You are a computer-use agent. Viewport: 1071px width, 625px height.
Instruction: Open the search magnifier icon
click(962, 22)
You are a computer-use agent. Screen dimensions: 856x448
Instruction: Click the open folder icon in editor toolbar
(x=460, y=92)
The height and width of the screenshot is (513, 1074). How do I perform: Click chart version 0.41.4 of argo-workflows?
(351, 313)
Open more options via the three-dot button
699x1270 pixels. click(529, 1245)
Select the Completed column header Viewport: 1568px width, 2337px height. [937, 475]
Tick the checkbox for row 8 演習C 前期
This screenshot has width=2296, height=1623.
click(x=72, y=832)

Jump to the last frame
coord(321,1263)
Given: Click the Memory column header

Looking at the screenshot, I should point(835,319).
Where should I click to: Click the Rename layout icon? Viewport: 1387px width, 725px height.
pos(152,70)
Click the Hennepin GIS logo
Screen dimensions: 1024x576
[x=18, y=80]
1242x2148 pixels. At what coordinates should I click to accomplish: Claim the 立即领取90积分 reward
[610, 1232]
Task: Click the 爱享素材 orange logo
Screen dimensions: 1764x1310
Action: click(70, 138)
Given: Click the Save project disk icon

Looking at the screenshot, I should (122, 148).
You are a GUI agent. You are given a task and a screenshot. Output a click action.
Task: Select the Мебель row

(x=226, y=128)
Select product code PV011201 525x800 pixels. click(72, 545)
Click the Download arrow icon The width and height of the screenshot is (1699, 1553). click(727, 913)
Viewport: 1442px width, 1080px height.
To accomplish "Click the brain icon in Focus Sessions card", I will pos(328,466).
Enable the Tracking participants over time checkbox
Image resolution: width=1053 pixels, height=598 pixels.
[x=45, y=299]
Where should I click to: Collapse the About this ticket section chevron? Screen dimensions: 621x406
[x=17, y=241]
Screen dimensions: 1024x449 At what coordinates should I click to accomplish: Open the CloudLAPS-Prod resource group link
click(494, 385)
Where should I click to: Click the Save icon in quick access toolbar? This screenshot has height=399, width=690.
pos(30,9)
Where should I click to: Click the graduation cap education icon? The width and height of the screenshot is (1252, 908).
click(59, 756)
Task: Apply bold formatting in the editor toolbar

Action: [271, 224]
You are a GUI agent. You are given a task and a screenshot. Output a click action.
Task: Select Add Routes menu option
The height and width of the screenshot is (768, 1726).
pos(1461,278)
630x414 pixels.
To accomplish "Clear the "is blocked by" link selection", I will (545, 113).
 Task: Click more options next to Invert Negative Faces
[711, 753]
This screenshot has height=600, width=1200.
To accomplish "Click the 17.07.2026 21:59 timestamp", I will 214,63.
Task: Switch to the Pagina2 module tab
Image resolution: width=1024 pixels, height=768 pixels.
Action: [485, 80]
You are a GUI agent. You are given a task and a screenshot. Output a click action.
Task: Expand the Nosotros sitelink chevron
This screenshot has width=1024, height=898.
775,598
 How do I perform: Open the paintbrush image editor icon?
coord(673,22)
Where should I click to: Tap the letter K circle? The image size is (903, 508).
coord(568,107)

__Work to be completed__:
From the first line to the last, reproduce the data exactly.

__Response area__:
You are a computer-use agent. Viewport: 1071px width, 625px height.
Instruction: Open the search magnifier icon
click(962, 22)
You are a computer-use agent. Screen dimensions: 856x448
Instruction: Click the open folder icon in editor toolbar
(x=460, y=92)
The height and width of the screenshot is (513, 1074). How do I perform: Click chart version 0.41.4 of argo-workflows?
(351, 313)
Open more options via the three-dot button
699x1270 pixels. click(529, 1245)
Select the Completed column header Viewport: 1568px width, 2337px height. [937, 475]
Tick the checkbox for row 8 演習C 前期
This screenshot has width=2296, height=1623.
click(x=72, y=832)

Jump to the last frame
coord(321,1263)
Given: Click the Memory column header

Looking at the screenshot, I should point(835,319).
Where should I click to: Click the Rename layout icon? Viewport: 1387px width, 725px height.
pos(152,70)
Click the Hennepin GIS logo
Screen dimensions: 1024x576
[x=18, y=80]
1242x2148 pixels. At what coordinates should I click to accomplish: Claim the 立即领取90积分 reward
[610, 1232]
Task: Click the 爱享素材 orange logo
Screen dimensions: 1764x1310
Action: click(70, 138)
Given: Click the Save project disk icon

Looking at the screenshot, I should (122, 148).
You are a GUI agent. You are given a task and a screenshot. Output a click action.
Task: Select the Мебель row

(x=226, y=128)
Select product code PV011201 525x800 pixels. click(72, 545)
Click the Download arrow icon The width and height of the screenshot is (1699, 1553). click(727, 913)
Viewport: 1442px width, 1080px height.
To accomplish "Click the brain icon in Focus Sessions card", I will pos(328,466).
Enable the Tracking participants over time checkbox
Image resolution: width=1053 pixels, height=598 pixels.
[x=45, y=299]
Where should I click to: Collapse the About this ticket section chevron? Screen dimensions: 621x406
[x=17, y=241]
Screen dimensions: 1024x449 At what coordinates should I click to accomplish: Open the CloudLAPS-Prod resource group link
click(494, 385)
Where should I click to: Click the Save icon in quick access toolbar? This screenshot has height=399, width=690.
pos(30,9)
Where should I click to: Click the graduation cap education icon? The width and height of the screenshot is (1252, 908).
click(59, 756)
Task: Apply bold formatting in the editor toolbar

Action: [271, 224]
You are a GUI agent. You are given a task and a screenshot. Output a click action.
Task: Select Add Routes menu option
The height and width of the screenshot is (768, 1726).
pos(1461,278)
630x414 pixels.
To accomplish "Clear the "is blocked by" link selection", I will (545, 113).
 Task: Click more options next to Invert Negative Faces
[711, 753]
This screenshot has height=600, width=1200.
To accomplish "Click the 17.07.2026 21:59 timestamp", I will 214,63.
Task: Switch to the Pagina2 module tab
Image resolution: width=1024 pixels, height=768 pixels.
Action: [485, 80]
You are a GUI agent. You are given a task and a screenshot. Output a click action.
Task: Expand the Nosotros sitelink chevron
This screenshot has width=1024, height=898.
775,598
 How do I perform: Open the paintbrush image editor icon?
coord(673,22)
Where should I click to: Tap the letter K circle? The image size is (903, 508).
coord(568,107)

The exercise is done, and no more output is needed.